Para o governo federal, as endemias que assolavam as populações na Amazônia, em especial a malária, eram o principal obstáculo ao desenvolvimento da economia da borracha. O enfrentamento dessas condições sanitárias seria capaz de fazer frente à concorrência asiática no Ceilão e na Malásia, iniciada após o contrabando de sementes de Hevea brasiliensis realizado, com sucesso, em 1876, sob a liderança do botânico Henry Wickham com patrocínio da Grã-Bretanha. Por essa razão, o Instituto Oswaldo Cruz foi designado para coordenar a comissão, que gerou o Relatório sobre as condições médico-sanitárias do vale do Amazonas, cuja versão final foi assinada por Oswaldo Cruz.

Iniciada em outubro de 1912, a missão científica levou os sanitaristas a percorrerem a geografia fluvial a bordo de um pequeno vapor, equipado com instrumentos e material necessários a seus estudos. Os sanitaristas enviados pelo governo atracavam nos seringais e povoados recolhendo amostras para exames, realizados no precário laboratório a bordo da embarcação. No trajeto, observavam casos clínicos de doenças comuns e até então completamente desconhecidas, anotavam práticas medicinais e modos de habitar das populações daquelas regiões, coletavam insetos suspeitos de transmitir doenças, recolhiam plantas de valor medicinal, entre outras ações de investigação científica. O objetivo era propor medidas de saneamento.

A missão partia sempre de Manaus, então um centro urbano pujante e moderno, enriquecido com a extração e comércio da borracha, exportada em grande escala para fábricas da Europa. A descoberta de processos de impermeabilização e vulcanização (1844) para a transformação industrial da matéria-prima dos seringais numa grande variedade de produtos, e a invenção do pneumático (1890), elevaram a cotação da borracha brasileira no mercado internacional.

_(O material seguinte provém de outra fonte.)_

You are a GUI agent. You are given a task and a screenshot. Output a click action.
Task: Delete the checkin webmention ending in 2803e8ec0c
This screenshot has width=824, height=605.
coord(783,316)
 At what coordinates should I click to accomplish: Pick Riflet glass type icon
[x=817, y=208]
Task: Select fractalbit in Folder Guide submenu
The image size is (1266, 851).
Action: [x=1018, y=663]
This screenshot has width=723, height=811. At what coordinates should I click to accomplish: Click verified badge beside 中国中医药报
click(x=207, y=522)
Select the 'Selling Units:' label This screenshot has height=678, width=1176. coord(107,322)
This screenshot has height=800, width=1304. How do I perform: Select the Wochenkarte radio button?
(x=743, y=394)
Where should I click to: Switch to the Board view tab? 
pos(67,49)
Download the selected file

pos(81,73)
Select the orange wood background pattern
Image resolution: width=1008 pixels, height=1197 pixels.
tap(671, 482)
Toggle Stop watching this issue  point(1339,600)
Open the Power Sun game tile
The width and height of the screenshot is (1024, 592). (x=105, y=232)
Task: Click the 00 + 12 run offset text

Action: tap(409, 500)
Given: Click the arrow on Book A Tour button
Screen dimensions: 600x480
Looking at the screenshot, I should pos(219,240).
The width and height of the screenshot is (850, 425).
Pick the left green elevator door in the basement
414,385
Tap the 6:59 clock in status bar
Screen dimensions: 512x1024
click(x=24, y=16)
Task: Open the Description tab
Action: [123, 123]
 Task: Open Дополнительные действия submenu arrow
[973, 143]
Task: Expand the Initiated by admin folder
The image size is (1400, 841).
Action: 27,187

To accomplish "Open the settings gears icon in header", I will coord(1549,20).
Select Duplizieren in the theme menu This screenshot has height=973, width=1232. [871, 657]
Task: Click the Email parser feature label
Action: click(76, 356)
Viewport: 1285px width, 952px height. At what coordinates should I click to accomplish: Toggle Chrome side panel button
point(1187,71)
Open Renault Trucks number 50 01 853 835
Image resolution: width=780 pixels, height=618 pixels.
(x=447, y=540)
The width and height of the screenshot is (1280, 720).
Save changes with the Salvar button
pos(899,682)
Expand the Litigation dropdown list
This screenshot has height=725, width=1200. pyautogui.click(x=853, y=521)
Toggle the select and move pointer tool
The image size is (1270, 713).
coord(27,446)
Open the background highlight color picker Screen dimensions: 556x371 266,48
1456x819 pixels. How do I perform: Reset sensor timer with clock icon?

Desde a segunda metade do século XIX até a década de 1910, a produção brasileira de borracha representava 61% da produção mundial (dado de 1892) e 50% em 1910. “Estas duas décadas demarcam a época áurea do ciclo da borracha, das grandes fortunas acumuladas por seringalistas, pelos negociantes que controlavam o comércio e a navegação do Amazonas e por toda espécie de aventureiro que pôde tirar proveito da opulência que se instalou em Manaus e em Belém”.

 

 

As fotografias aqui apresentadas foram registradas pelos fotógrafos que acompanhavam os cientistas. Incumbidos de registrar as expedições do IOC de 1910 a 1913 ao Norte, Nordeste e Centro-Oeste do país, esses profissionais não se atinham ao registro das condições de vida da população interiorana. A serviço da ciência, também produziram muitas imagens sobre as cidades e lugarejos por onde passavam, a exemplo dos registros sobre o Carnaval em Manaus. Os corsos – carros de luxo ornamentados, de onde os foliões jogavam confetes e flores nos passantes e em outros corsos – denotam a elitização da folia na cidade.

 

 

* Cristiane d’Avila é jornalista do Departamento de Arquivo e Documentação Casa de Oswaldo Cruz/Fiocruz

 

Fontes:

 

FUNDAÇÃO OSWALDO CRUZ. CASA DE OSWALDO CRUZ. A ciência a caminho da roça: imagens das expedições científicas do Instituto Oswaldo Cruz ao interior do Brasil entre 1911 e 1913. Rio de Janeiro: Editora Fiocruz, 1992.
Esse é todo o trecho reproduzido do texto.